***** PROVIDED PASSAGE

One legacy of using Textpattern is that all my posts were formatted using Textile. In the course of time, Markdown has seemingly won out almost everywhere, and Jekyll itself expects Markdown to be used (although the Textile Converter plug-in is available.) I still use Textile, using that converter. While I do prefer Markdown’s link syntax and a handful of features, the one thing that it’s missing that Textile supports is easy use of italic tags alongside em. Markdown avoided ‘confusion’ over the use of * and _ by making them identical, with doubling being the distinguishing feature, to handle em and strong HTML tags respectively. In Textile these symbols are sensibly distinct, and the doubled version is used to indicate whether italic should be used instead of em, making it easier to have both in your text. If you are wondering why I want that, it’s because I’m often using algebraic variables or terms that should be using italic. In truth, I rarely use em, but it is good to have an easy way to use both.

Something that I did give up when switching from Textpattern was the ability to create and edit posts directly via the site itself. When I was traveling and had very limited internet access, that was invaluable. Jekyll doesn’t do that on its own, since it does not ‘run’ while the site is active, it just generates the pages. That’s more of an advantage for me now, since I use Nearly Free Speech to host the site, and it’s very inexpensive if the site is static with no databases. Now technically, since Jekyll could process the pages and make a new site quickly, I could set things up to just use a text editor, put the file on the site, and regenerate it on-the-fly. In practice, since I use my laptop to write the posts now anyway, I don’t really have a need for that. In fact, I don’t even run Jekyll on the site’s server.

Initially I did edit files on my side, uploaded them, and then ran Jekyll to build it on the site. However, I wanted something that didn’t require as much interaction, since at the time I would have to log in and build it manually. I could have set up a script that would trigger when the files were uploaded and then build the site. The problem was, what happened when there was an error and the site was not rebuilt? I needed to not just be sure that the file was uploaded, but also get feedback on the Jekyll error, and then run through the process again until it worked correctly.

**********

__EXERCISES TO COMPLETE__.
- 1) List every HTML tag that the passage on Textile and Jekyll mentions by name.
- 2) In the passage on Textile and Jekyll, duplicate the stretch from "Initially I did" through "it worked correctly.".

***** EXTRACTED RECORDS

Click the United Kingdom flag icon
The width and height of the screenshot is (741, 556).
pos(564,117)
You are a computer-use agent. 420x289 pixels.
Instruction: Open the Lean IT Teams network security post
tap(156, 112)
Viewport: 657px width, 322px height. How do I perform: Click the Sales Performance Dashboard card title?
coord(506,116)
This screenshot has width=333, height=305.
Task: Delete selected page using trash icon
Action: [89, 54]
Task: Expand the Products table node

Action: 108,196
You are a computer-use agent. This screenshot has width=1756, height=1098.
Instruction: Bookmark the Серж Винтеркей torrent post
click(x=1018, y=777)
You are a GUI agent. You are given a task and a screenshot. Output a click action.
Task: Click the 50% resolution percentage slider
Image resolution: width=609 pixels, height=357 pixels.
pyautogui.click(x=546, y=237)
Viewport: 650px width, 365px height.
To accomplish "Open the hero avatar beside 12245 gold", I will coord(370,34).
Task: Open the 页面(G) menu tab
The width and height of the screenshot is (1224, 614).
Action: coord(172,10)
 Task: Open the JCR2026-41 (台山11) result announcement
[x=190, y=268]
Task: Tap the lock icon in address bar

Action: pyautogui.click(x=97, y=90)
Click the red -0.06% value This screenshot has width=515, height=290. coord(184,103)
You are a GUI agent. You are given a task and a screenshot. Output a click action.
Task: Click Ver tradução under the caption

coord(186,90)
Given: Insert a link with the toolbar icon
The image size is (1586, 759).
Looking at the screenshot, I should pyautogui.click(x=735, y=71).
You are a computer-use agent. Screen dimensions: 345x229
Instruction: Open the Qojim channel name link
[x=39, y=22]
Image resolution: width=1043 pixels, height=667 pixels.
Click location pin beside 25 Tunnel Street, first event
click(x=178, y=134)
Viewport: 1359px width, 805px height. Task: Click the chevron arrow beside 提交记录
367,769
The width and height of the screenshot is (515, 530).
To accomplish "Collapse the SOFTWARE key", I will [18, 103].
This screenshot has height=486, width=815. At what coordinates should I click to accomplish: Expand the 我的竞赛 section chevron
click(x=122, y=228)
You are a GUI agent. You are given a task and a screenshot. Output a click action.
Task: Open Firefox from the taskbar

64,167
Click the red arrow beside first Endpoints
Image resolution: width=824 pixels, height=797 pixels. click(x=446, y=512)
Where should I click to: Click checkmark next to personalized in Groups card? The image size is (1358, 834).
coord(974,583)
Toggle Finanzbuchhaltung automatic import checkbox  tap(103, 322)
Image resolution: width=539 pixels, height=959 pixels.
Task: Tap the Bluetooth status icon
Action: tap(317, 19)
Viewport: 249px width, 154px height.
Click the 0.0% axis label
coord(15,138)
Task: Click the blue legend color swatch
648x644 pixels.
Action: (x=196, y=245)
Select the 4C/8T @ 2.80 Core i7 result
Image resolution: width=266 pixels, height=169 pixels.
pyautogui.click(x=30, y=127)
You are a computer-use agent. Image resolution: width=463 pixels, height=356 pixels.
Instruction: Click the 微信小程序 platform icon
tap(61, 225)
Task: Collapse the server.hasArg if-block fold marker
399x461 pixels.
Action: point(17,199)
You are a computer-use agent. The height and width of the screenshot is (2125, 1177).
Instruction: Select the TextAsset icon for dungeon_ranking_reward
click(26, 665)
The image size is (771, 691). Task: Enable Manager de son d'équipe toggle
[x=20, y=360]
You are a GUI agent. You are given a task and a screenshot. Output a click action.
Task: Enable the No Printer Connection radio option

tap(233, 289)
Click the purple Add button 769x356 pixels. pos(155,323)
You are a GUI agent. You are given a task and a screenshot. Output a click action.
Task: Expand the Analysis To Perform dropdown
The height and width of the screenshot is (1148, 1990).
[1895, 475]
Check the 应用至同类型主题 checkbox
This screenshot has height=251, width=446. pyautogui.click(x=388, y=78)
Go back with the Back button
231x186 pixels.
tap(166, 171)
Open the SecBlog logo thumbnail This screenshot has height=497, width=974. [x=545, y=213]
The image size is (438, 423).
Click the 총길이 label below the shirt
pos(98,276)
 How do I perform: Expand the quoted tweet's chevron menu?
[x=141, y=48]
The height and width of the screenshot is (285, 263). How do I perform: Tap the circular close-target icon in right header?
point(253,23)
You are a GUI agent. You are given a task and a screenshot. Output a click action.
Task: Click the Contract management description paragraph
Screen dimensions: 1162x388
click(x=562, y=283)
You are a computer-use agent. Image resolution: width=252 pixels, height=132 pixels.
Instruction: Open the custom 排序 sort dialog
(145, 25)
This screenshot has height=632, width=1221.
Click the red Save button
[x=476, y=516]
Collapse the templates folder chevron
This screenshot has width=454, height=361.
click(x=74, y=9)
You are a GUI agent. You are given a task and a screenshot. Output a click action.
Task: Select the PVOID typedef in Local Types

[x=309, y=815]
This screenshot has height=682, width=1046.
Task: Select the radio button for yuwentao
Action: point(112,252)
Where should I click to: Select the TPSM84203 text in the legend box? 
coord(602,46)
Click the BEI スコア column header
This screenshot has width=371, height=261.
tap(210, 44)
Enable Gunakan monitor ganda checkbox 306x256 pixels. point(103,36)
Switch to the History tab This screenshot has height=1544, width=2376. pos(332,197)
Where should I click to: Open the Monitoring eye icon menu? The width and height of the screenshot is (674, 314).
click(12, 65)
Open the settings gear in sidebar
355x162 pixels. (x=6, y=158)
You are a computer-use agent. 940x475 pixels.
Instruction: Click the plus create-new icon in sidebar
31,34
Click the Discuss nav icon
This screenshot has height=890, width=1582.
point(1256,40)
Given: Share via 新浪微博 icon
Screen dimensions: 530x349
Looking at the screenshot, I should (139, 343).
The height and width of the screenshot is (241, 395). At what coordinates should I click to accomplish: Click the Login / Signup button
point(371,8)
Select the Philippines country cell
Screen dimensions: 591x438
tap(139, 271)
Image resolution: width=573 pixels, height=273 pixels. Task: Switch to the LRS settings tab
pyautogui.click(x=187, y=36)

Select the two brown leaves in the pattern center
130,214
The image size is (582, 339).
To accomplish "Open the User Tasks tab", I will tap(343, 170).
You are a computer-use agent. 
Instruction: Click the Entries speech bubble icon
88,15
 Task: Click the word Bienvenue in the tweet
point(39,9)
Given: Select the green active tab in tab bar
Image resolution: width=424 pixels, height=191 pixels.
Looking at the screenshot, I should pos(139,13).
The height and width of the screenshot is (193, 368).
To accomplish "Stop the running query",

**********

__REPLIES__.
- 1) italic, em, strong

- 2)
Initially I did edit files on my side, uploaded them, and then ran Jekyll to build it on the site. However, I wanted something that didn’t require as much interaction, since at the time I would have to log in and build it manually. I could have set up a script that would trigger when the files were uploaded and then build the site. The problem was, what happened when there was an error and the site was not rebuilt? I needed to not just be sure that the file was uploaded, but also get feedback on the Jekyll error, and then run through the process again until it worked correctly.